Records for the exercise
##############################

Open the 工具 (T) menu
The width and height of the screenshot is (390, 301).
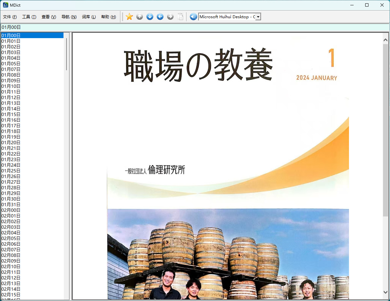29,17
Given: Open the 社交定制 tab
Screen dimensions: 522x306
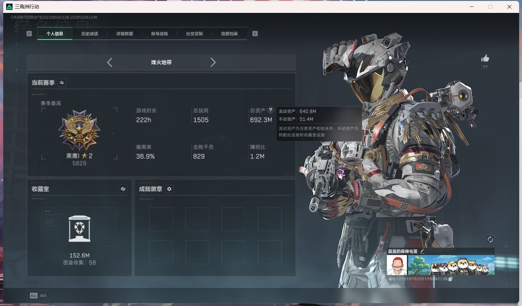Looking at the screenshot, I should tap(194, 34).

##############################

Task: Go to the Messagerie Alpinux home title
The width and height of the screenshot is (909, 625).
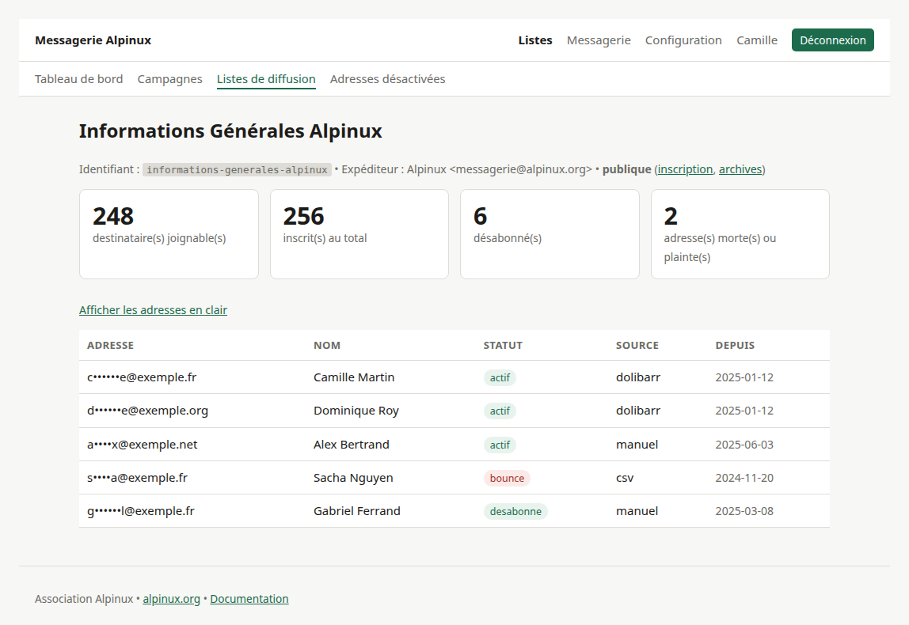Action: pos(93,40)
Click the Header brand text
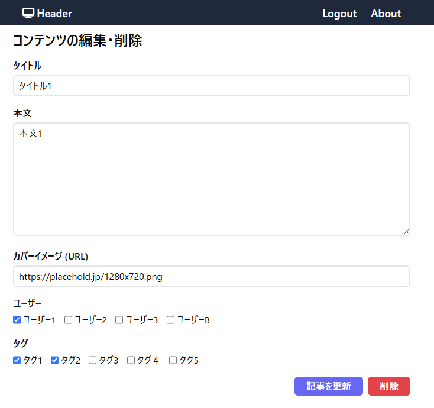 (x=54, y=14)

##############################

Task statement
State the number of lines in these entries where the word "Open" occurs, without any other words.

Task result
2